== Data records ==

--------

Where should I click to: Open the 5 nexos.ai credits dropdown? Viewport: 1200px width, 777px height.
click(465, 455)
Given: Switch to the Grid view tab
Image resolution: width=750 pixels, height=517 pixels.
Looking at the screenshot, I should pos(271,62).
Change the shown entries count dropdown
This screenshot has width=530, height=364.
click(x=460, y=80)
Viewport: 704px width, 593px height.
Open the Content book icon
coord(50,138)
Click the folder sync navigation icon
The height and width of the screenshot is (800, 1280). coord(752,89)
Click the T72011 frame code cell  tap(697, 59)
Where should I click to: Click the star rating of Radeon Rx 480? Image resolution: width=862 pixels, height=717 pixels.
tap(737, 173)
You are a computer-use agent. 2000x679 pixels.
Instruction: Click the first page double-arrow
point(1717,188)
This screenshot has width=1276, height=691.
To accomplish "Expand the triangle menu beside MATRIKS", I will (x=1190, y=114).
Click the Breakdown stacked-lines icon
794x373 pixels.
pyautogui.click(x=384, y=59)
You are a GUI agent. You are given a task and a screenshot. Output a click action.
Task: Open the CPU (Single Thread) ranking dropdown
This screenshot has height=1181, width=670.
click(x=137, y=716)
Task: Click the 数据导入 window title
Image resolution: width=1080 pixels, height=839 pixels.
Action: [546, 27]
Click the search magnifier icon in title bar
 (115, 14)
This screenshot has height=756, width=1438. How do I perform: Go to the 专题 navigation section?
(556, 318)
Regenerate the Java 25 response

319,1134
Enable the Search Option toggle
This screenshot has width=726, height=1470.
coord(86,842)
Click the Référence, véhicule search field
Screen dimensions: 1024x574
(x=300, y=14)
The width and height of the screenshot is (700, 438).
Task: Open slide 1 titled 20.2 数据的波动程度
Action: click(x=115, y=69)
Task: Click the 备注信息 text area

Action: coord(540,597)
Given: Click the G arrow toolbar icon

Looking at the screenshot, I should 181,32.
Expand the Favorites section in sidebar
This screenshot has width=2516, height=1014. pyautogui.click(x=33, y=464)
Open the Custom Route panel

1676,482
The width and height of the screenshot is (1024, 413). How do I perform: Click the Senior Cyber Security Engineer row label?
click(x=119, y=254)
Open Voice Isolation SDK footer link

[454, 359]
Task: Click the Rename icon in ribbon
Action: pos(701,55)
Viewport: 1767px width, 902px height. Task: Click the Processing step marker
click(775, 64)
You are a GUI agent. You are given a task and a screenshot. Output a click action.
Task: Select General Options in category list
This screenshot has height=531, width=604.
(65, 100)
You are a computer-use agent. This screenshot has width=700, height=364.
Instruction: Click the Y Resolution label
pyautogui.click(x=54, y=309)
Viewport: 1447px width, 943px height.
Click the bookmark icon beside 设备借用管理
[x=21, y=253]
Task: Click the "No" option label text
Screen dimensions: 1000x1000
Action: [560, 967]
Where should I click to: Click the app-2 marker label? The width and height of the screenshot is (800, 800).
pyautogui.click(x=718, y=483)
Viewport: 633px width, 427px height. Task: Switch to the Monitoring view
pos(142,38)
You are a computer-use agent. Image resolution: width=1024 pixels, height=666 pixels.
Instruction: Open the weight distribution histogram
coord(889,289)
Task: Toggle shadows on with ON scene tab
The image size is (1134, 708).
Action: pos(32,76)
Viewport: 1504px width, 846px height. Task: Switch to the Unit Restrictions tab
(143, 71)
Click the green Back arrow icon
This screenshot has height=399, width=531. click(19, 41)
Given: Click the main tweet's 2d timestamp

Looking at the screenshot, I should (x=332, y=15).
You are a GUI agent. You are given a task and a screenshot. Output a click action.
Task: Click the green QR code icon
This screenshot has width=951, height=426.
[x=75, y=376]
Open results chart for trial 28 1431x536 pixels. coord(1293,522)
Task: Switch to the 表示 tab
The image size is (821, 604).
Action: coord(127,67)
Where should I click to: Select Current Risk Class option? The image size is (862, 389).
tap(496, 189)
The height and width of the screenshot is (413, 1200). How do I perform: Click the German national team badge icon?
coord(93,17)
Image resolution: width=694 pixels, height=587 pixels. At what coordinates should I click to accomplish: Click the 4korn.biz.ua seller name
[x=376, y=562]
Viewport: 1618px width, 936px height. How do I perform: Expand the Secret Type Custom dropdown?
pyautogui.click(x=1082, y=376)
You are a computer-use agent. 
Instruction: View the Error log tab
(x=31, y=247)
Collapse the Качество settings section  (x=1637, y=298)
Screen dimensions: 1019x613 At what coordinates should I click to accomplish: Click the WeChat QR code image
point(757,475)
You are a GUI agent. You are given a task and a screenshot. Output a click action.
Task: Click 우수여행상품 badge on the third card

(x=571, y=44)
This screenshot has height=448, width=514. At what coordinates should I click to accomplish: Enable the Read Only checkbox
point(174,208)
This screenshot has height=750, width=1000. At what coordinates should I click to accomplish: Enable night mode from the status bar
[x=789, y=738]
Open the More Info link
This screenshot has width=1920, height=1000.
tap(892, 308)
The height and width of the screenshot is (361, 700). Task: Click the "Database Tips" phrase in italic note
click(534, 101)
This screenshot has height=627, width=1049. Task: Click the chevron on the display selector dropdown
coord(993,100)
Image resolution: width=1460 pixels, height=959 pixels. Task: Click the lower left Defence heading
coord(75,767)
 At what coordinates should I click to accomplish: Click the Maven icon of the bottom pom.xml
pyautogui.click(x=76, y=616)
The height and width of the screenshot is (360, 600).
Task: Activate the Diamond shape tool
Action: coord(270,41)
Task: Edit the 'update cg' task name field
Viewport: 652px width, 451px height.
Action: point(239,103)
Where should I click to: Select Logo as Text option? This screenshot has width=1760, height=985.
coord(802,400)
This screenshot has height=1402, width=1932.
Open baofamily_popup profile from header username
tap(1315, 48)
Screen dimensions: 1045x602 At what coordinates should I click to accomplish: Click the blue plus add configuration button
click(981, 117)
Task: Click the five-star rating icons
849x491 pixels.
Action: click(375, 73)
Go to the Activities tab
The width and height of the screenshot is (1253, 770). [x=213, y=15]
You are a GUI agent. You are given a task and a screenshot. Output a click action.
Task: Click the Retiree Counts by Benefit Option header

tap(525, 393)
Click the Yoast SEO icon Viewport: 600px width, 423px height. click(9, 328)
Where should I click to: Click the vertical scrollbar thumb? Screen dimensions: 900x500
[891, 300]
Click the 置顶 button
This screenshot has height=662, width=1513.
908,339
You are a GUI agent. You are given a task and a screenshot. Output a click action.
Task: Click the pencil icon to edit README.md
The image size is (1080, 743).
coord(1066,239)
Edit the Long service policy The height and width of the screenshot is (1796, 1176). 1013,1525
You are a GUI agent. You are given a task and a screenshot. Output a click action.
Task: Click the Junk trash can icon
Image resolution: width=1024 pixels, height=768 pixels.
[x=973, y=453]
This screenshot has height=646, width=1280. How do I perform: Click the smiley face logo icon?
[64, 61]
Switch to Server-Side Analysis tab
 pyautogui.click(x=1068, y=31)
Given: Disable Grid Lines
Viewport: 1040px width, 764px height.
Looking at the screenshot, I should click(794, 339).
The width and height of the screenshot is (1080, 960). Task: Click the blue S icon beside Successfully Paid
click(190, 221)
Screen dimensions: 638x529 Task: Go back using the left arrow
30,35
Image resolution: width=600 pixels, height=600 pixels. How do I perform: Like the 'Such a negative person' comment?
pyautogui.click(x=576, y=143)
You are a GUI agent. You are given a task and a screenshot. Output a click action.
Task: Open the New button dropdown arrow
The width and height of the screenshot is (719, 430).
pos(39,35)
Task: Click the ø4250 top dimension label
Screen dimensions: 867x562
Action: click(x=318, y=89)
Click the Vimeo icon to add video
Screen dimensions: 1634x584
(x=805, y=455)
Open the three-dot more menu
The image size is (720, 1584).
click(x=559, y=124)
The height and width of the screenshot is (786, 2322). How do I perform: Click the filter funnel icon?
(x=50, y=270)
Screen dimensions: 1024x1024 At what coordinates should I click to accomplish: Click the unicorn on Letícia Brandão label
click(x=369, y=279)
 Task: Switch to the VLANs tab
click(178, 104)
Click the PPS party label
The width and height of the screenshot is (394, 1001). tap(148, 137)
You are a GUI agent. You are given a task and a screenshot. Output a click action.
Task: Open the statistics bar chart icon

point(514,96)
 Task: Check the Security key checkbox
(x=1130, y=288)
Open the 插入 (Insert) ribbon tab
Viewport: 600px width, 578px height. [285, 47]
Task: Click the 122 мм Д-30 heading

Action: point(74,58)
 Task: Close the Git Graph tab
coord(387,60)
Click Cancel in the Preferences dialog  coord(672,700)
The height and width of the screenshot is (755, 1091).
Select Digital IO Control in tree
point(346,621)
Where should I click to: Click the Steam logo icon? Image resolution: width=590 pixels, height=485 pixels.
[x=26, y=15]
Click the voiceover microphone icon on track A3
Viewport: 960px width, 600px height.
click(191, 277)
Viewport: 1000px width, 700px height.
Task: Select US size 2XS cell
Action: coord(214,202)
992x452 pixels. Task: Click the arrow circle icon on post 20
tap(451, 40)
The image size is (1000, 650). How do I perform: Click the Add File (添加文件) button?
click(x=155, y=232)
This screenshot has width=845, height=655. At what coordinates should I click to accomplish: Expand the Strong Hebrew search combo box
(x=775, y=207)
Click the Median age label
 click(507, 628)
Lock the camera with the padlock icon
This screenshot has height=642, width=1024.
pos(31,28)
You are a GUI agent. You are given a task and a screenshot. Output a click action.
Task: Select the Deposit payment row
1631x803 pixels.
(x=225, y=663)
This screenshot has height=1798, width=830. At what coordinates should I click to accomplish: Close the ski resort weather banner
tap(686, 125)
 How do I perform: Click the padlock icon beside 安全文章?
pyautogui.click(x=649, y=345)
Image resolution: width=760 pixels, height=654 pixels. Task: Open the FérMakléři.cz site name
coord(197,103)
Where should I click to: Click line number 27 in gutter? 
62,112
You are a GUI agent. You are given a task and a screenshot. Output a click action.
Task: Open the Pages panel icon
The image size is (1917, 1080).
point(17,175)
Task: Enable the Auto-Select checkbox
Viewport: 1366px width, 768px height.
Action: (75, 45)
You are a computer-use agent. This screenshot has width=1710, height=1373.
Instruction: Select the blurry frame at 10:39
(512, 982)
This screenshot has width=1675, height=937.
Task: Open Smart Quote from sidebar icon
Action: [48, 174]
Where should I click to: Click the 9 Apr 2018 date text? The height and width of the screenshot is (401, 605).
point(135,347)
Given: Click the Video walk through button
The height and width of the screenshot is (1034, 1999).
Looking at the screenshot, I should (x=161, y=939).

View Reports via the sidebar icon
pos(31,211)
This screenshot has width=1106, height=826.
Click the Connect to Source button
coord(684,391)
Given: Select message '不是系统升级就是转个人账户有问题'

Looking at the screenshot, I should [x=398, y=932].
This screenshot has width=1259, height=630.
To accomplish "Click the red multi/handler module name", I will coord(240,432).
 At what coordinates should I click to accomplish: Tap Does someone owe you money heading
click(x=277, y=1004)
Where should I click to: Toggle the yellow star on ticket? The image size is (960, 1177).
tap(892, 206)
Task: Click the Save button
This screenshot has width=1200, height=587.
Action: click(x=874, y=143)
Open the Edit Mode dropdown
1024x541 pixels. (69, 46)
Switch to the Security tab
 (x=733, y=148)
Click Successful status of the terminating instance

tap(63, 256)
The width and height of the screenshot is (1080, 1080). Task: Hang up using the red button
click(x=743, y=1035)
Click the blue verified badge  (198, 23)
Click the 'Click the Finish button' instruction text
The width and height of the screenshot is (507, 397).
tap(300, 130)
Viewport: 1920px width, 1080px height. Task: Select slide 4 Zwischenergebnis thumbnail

--------

Using the records, report how many lines contain the word "computer", adding no other text.

== RESPONSE ==
5